Panel I explored the issue of commonalities and differences between protracted conflicts by focusing on the cases of Abkhazia, South Ossetia, Crimea and Republika Srpska. For one, it touched upon the philosophical question of under which circumstances secession can be justified and whether in the wake of Putin’s justification for annexing Crimea secession may become regularized rather than remain reserved only to extremely oppressed peoples. The argument was made that the Russian foreign policy elite’s approaches to separatist statelets changed not in 2014 but in 2008 following the war in Georgia and Kosovo’s declaration of independence. Moreover, it was emphasized how important not only the ethnic imaginary but also an idealized memory of the Socialist social order was for secessionism and how detrimental intrusive policies by the EU could be – for instance in Bosnia-Herzegovina – for the growth of a culture of democratic accountability.
The second panel concentrated on interdependencies between protracted conflicts in the post-Soviet space and delved into the particularities of relations between Russia and Transnistria as well as the economic cost of conflict in Nagorno-Karabakh.

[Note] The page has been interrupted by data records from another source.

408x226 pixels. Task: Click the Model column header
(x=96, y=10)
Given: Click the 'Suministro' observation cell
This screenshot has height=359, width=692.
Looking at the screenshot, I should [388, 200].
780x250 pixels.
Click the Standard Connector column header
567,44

There are some forms of institutionalized exchange between the ‘post-Soviet four’ but the lack of further cooperation is not only due to the preference for other relations (e.g. to Russia) but to different ambitions among local elites and some level of competition over international recognition. Whereas in general the level of the client states’ leeway towards the patron is proportional to the severity of the security threat, for the post-Soviet space the global financial crisis marked a turning point as fiscal dependence on Russian aid reduced agency substantially. The militarization and brinkmanship of the Nagorno-Karabakh conflict meanwhile not only imposes high economic costs on states and communities but also negatively effects education, services, corruption and democracy.

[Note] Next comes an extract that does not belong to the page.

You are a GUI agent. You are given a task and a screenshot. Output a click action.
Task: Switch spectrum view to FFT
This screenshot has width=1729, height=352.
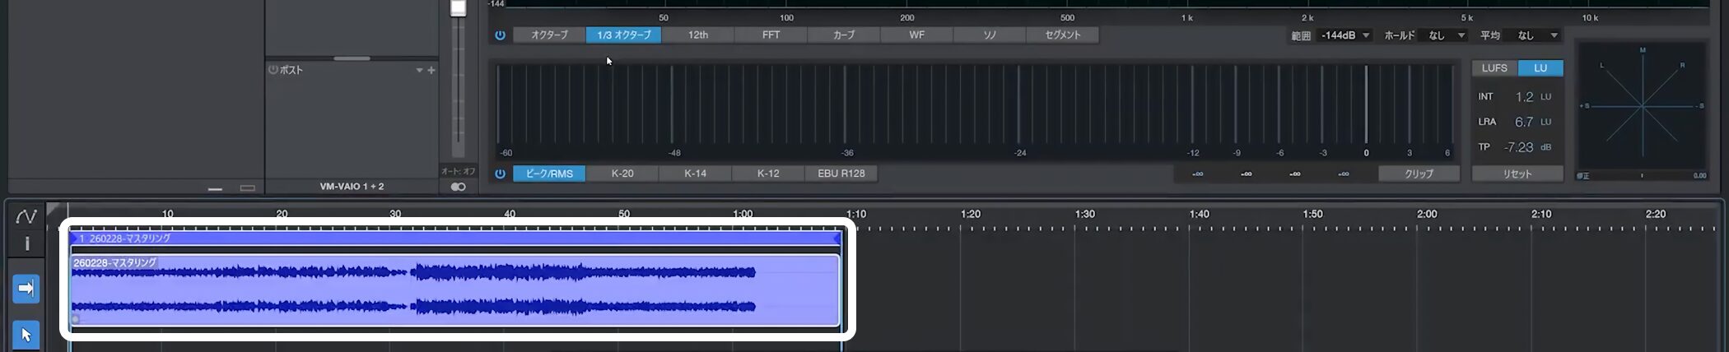click(771, 35)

In the third panel on the role of international actors, presentations dealt with the international community’s stabilization dilemma and with the contentious part played by international organizations in shaping dialogue and confidence-building measures in Ukraine and Moldova. As unilaterally seceding entities can subsist even without international recognition, the international community faces the insoluble dilemma that efforts to stabilize the situation on the ground, for example through development work, run counter to efforts to stabilize the international state system. In the case of Ukraine, efforts by the EU and OSCE to foster track 2 and track 3 forms of dialogue in a process of orchestration were hampered by very different understandings among Ukrainian stakeholders of what actually constituted dialogue. Similarly, different agendas among donors and the Moldovan government have created downsides for civilian confidence-building measures regarding relations between Transnistria and the right-bank.
The panels were followed by a collective brainstorming session to develop new avenues for the future of this research field and to sow the seeds for collaborative research projects. One strand of argument arose over the need to provincialize the post-Soviet space and to engage more directly with research on secessionist conflicts in other world regions such as Africa as well as with more theoretical approaches from the field of conflict studies and international relations theory. Overall, the workshop benefitted from a very open and collegial atmosphere and there was a general sense that it would lead to further get-togethers in the near future.